Monday, April 21, 2008

Mario’s Question from Another Angle

When the Dalai Lama came to Emory last October he met with researchers and held a conference on depression. Scientists here at Emory have been working with people whose depression has been unresponsive to all other conventional treatments: antidepressant medication, psychotherapy, and electroconvulsive therapy.
What they’ve shown is that intractable depression is immediately relieved when an electrode is used for deep brain stimulation of a very specific region of the brain.

The patients’ responses, so very striking, have made it into the research literature:

All patients spontaneously reported acute effects including “sudden calmness or lightness,” “disappearance of the void,” a sense of heightened awareness, increased interest, “connectedness,” and sudden brightening of the room, sharpening of visual details and intensification of colors in response to electrical stimulation.

These changes occured so quickly, literally at the flicking of a switch, that scientists believe that the response by-passed both chemical (neurotransmitters, stress and the hormonal HPA axis) and cognitive (such as the voice internalized critical parent) patterns.
This was an electrically mediated event that suddenly made the brain function in a different manner.
A different neural circuit had been turned on and that changed everything.

All this brings to mind Eckart Tolle’s description of the morning he awoke:

I could feel myself being sucked into a void.

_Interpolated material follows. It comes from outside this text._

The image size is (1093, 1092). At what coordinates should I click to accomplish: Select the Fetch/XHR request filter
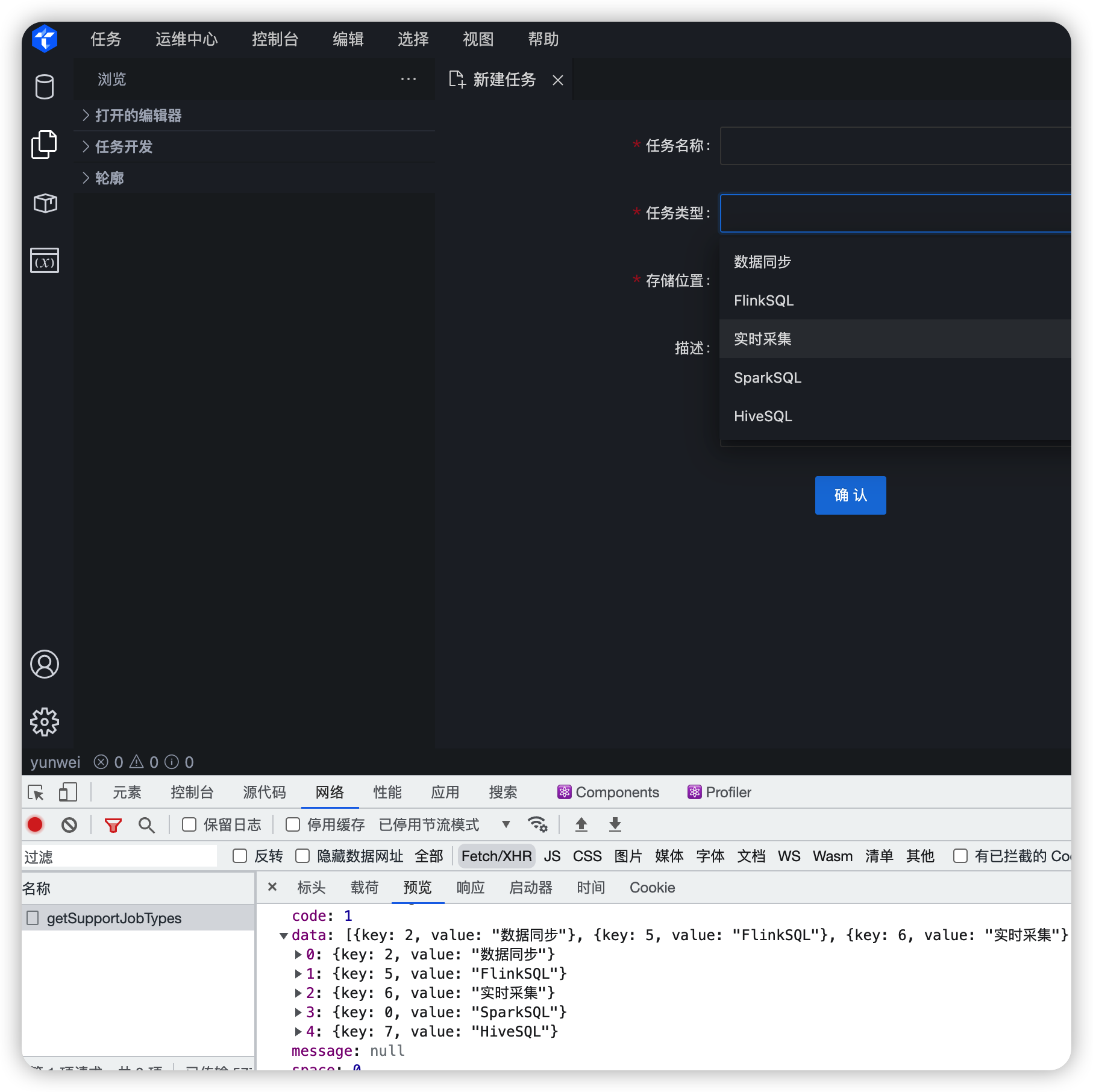495,856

It felt as if the void was inside myself rather than outside. Suddenly there was no more fear, and I let myself fall into that void. I have no recollection of what happened after that…

I was awakened by the chirping of a bird outside the window… I opened my eyes. The first light of dawn was filtering through the curtains…I knew that there was infinitely more to light than we realize. That soft luminosity filtering through the curtains was love itself… I recognized the room, and yet I knew I had never truly seen it before. Everything was fresh and pristine, as if it had just come into existence.

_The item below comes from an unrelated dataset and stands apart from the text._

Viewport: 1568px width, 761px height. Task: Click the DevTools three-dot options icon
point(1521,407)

Let this be then, introduction to yet another way of answering Mario’s second question which I have paraphrased as:
Why does negativity keep arising in us?

It seems to me that spiritual seekers are somewhat analogous to depressed patients.

What the scientists found was that after the deep brain stimulation lifted the crushing darkness, patients still had to work their way back to lasting health via the usual and slower modalities of medication and talk therapy.
As dramatic a shift the deep brain stimulation provided, lasting change required the depression be “worked through” on the chemical and cognitive levels also.

There in lies the parallel.
That flicking of the electrical switch is like the “freebie” of awakening.
For even after awakening there is more work to be done:

Realizing who you are is a piece of cake compared to living it.
It is a freebie.
You don’t have to do anything for it. You don’t have to change…
All you have to do is stop trying… for just one second.

Realization is a freebie, even if you are holding on to regret, blame, and judgment.
But you’re going to have a hard time living that realization because the nature of truth itself is something without a past, without fixed points of view, and therefore, without blame…

When you awaken, those remaining personality traits, ego traits, and hidden places within you come to the surface one by one in the clear light of awakeness.
As each arises it offers you an opportunity to see through it.
But you cannot see through anything that you do not allow to arise.
Each time you allow this arising, you feel a deepening in the sense of spaciousness, presence, and openness.
You have the sense of a causeless love, a causeless happiness.
Adyashanti

Or, as Maharishi (and others) would remind us:
The world is as we are.

And how are we?
Even the Awakened are like little ponds of muddy water. The mud makes it impossible for the water to reflect the true brilliance of the sun. Our job is to quietly filter out all the muck and debris.

Maharishi called the muck “Stress” – abnormalities in the nervous system caused by either an overwhelming positive or negative experience. Regular meditation would un-stress the stress creating a normally function nervous system.
Then, you would see your true self and infinite nature, but ego would remain.
More meditation and normal functioning of a stress-free the body would lead to further refinement, a fuller awareness of God and one’s ultimate Unity with creation.

Tolle seems to suggest that the muck can be understood as the pain-body.
He explains that until Presence is fully maintained, we will from time to time slip back into “unconsciousness” and experience the pain-body once again as the ego thrashes about trying to maintain the illusion of its individuality.
Presence as it fully ripens will transmute the energy trapped within the pain-body into Consciousness.

And Adyashanti, in yet another terminology, speaks of what the Buddhists have traditionally called “conditionings” – all those negative (and positive) ego traits that persist like “grooves in a record” even after an awakening.

So Mario, Negativity continues to arise from within us – not because we harbor some inherent evil – but because the body has not yet finished the internal alchemy that purifies every single cell within our body after awakening.
Awakening can be thought of as that electrical switch, the deep brain stimulation that establishes a newly functional neuro-circuitry.

In an instant, the depression lifts.
“In a moment, in the twinkling of an eye,” (as the Bible says* and Handel composed in Messiah) - We see the Light.
And then, we are left with the rest of the process.
We have to rebalance chemicals and hormones, and even subtler energies, flushing out all the acupuncture meridians.

Or, at least, that is how I picture it.